La corne de l'Afrique a urgemment besoin d'une aide alimentaire adéquate pour conjurer la famine et la grave pénurie alimentaire dues aux sécheresses à répétition qui ont détruit les cultures et décimé le bétail. La pénurie alimentaire est particulièrement grave dans les zones pastorales de l'est et du sud de l'Éthiopie où de plus en plus de cas de décès par famine sont signalés. La situation alimentaire est également très préoccupante dans les zones pastorales de l'est et du nord-est du Kenya, le centre-ouest de la Somalie, frontalier de l'Éthiopie et dans le nord-est de l'Ouganda. Dans l'ensemble de la corne de l'Afrique, quelque 16 millions de personnes, dont plus de la moitié en Ethiopie, sont dans une situation désespérée. En outre, alors que la principale campagne agricole approche, les perspectives de reprise restent faibles à cause de l'arrivée tardive des pluies, la mort ou le sérieux affaiblissement des boeufs de labour et du fait que la plupart des familles rurales ont consommé les semences pour éviter la famine. On craint de plus en plus que la situation soit pire que durant la famine dévastatrice de 1984/85, si la pluie attendue pour les mois à venir devait faire défaut.

Djibouti, l'Érythrée et certaines régions du Soudan doivent également faire face à des difficultés d'approvisionnement dues aux conditions météorologiques défavorables et en partie à l'insécurité. On note le déplacement massif de populations du Soudan vers les pays frontaliers à la recherche de nourriture et d'eau.

Durant la dernière décennie, la production céréalière totale de la sous-région qui n'avait cessé de croître de 1991 à 1996 a subi un fléchissement du fait principalement des conditions météorologiques défavorables. Parallèlement, la production céréalière par d'habitant, en baisse depuis 1996, a enregistré peu de variations (graphique nº 1). Par conséquent, pour répondre aux besoins de la consommation, les importations céréalières totales de la sous-région avaient augmenté, quoiqu'avec des fluctuations et, pour 1999/2000 les prévisions des besoins d'importations céréalières atteignent le chiffre record de plus de 6 millions de tonnes, soit environ le double du niveau des importations réelles de 1998/1999 et 30 pour cent de plus que celui de 1984/85, une année de sécheresse et de famine exceptionnelles (graphique nº 2).
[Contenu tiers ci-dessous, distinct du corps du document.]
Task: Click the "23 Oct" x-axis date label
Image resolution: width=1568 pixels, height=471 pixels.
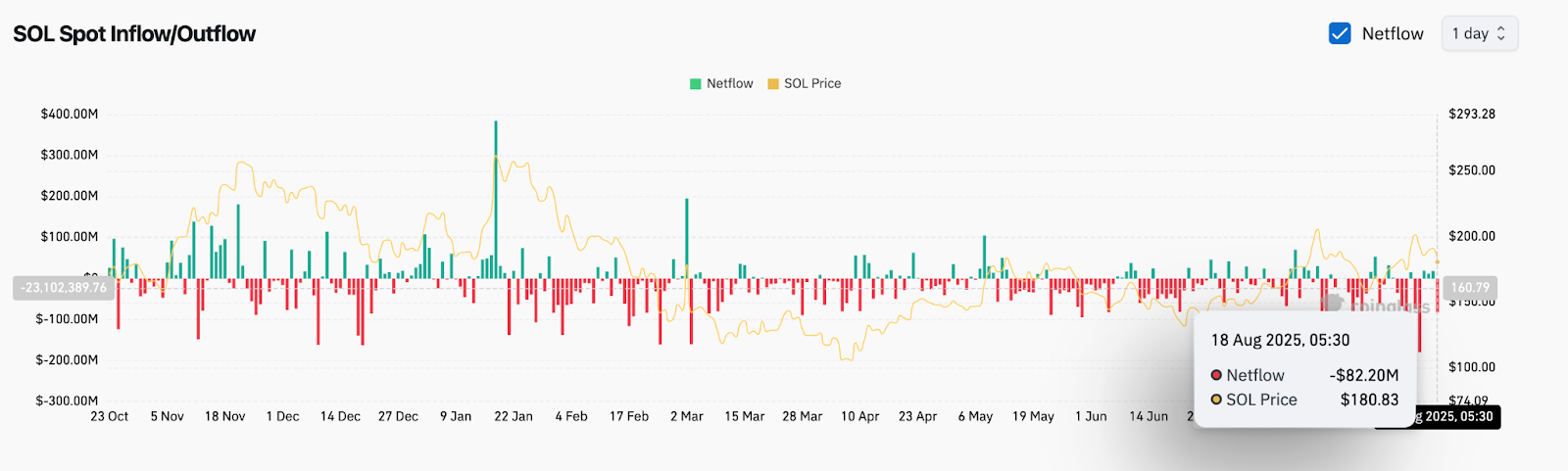Action: (110, 416)
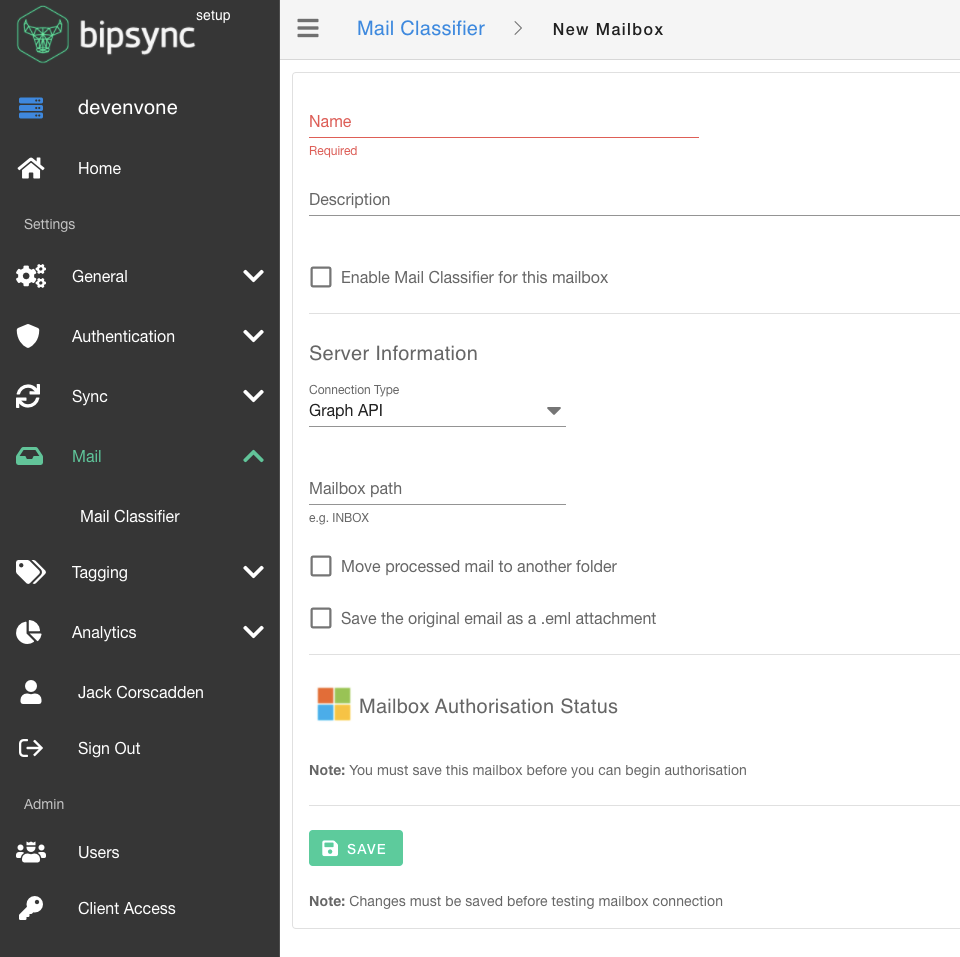The height and width of the screenshot is (957, 960).
Task: Click the Client Access key icon
Action: click(31, 908)
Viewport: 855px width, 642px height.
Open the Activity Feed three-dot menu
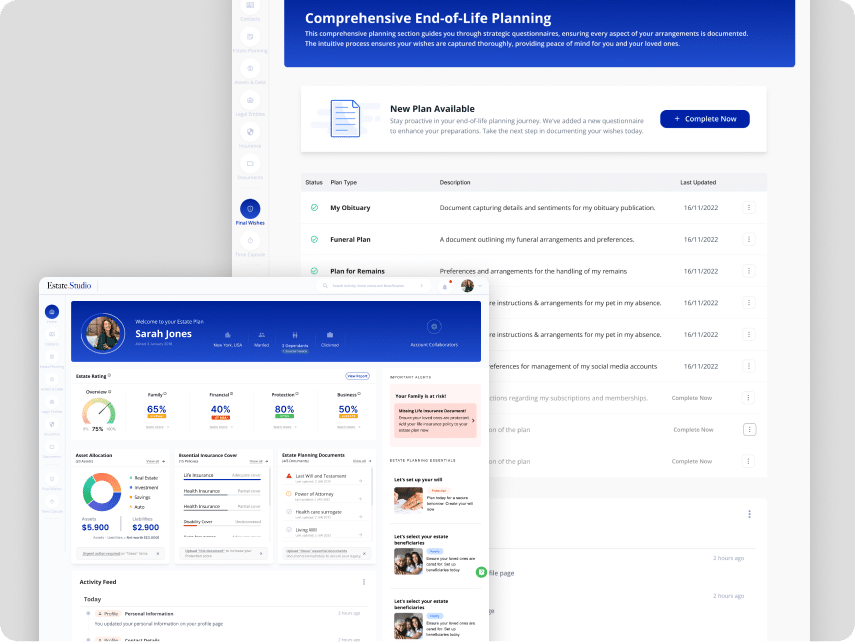coord(364,581)
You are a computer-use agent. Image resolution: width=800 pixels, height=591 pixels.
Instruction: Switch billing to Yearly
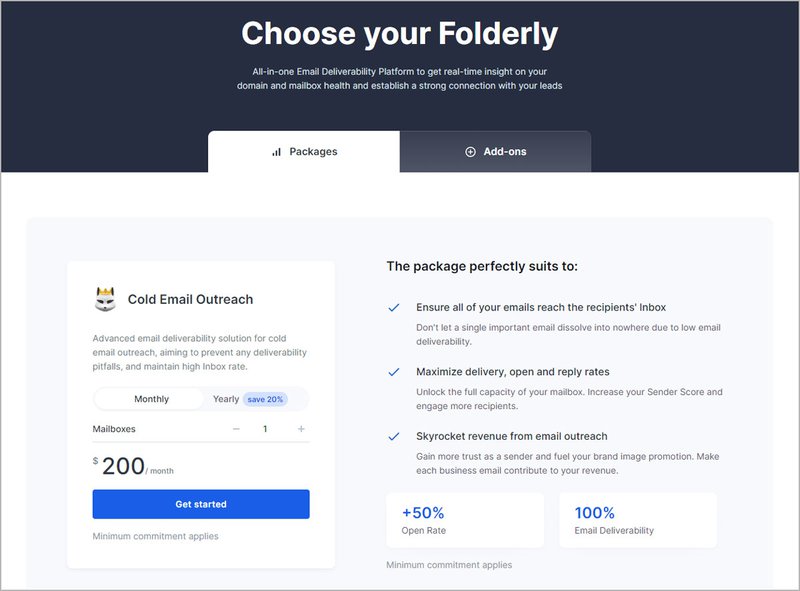(227, 398)
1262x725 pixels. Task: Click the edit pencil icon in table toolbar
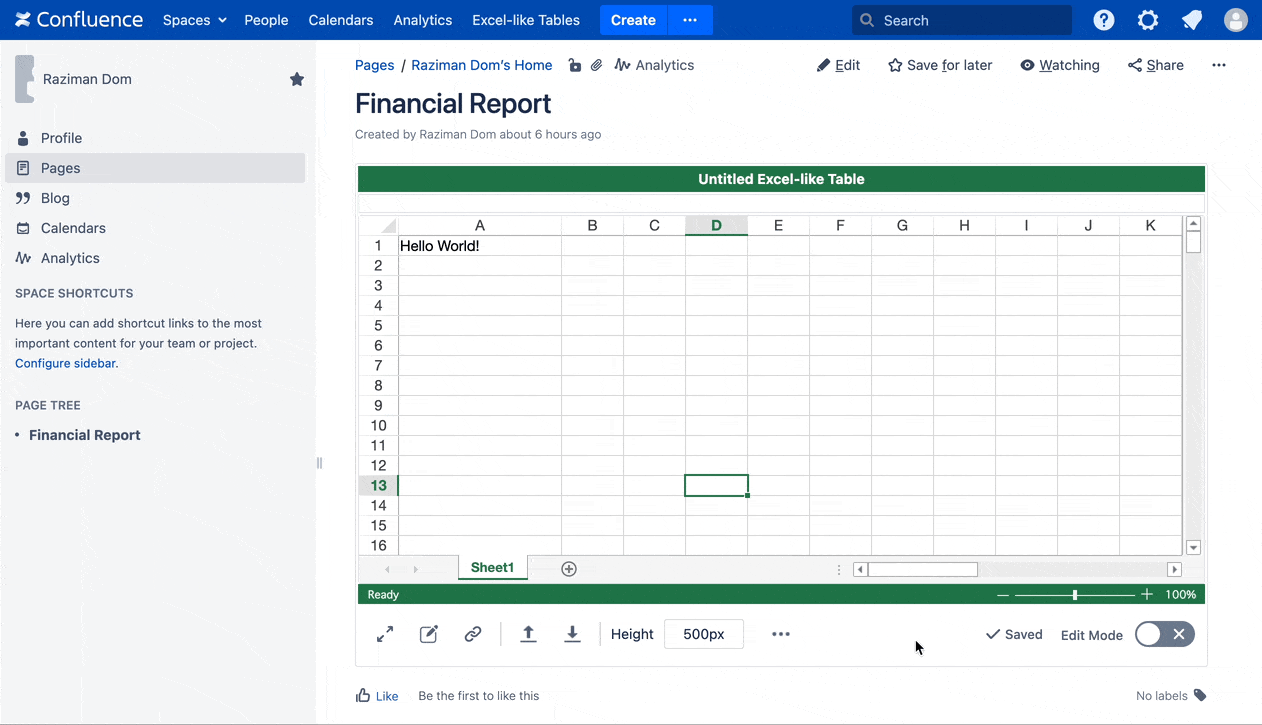coord(429,634)
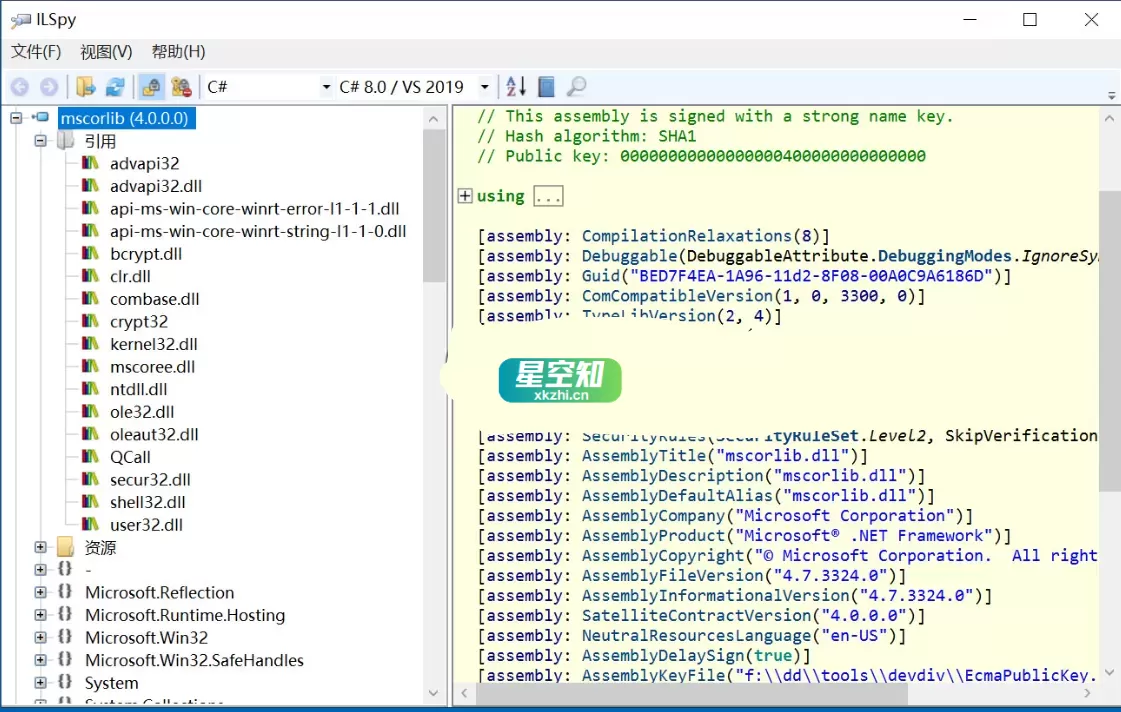1121x712 pixels.
Task: Click the blue book toolbar icon
Action: (546, 86)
Pour répondre à l'alerte lancée par le Système mondial d'information et d'alerte rapide de la FAO et aux évaluations conjointes FAO/PAM, plusieurs opérations d'urgence, d'un montant d'environ 880 millions de dollars E.-U. avaient été conjointement approuvées par la FAO et le PAM entre 1998 et mars 2000 pour fournir une aide alimentaire aux populations touchées par la sécheresse, la guerre et les troubles civils dans la sous-région. Toutefois, les besoins d'aide alimentaire pour l'an 2000 ont nettement augmenté et sont actuellement estimés à 2 millions de tonnes, soit plus du double de l'année précédente et le niveau le plus important depuis 15 ans. Vu les sombres perspectives pour la campagne agricole de l'année en cours et les faibles recettes en devises pour certains de ces pays dues aux bas cours mondiaux des produits d'exportation comme le café, on s'attend à une hausse des besoins d'aide alimentaire. Les annonces d'aide alimentaire de la communauté internationale s'intensifient particulièrement depuis la visite de l'envoyé spécial des Nations Unies dans la région, mais il faudrait accélérer la livraison de l'aide et faire d'autres promesses d'aide pour éviter les souffrances et la perte de vies humaines.


Considérant la nature récurrente de la sécheresse et de la crise alimentaire dans la corne de l'Afrique, il est urgent de prévoir des solutions à long terme concernant la sécurité alimentaire et le développement agricole. Par conséquent, un groupe de travail spécial des Nations Unies guidé par la FAO a été chargé de développer une stratégie globale pour contrer les effets des sécheresses à répétition et instaurer une sécurité alimentaire durable dans la région.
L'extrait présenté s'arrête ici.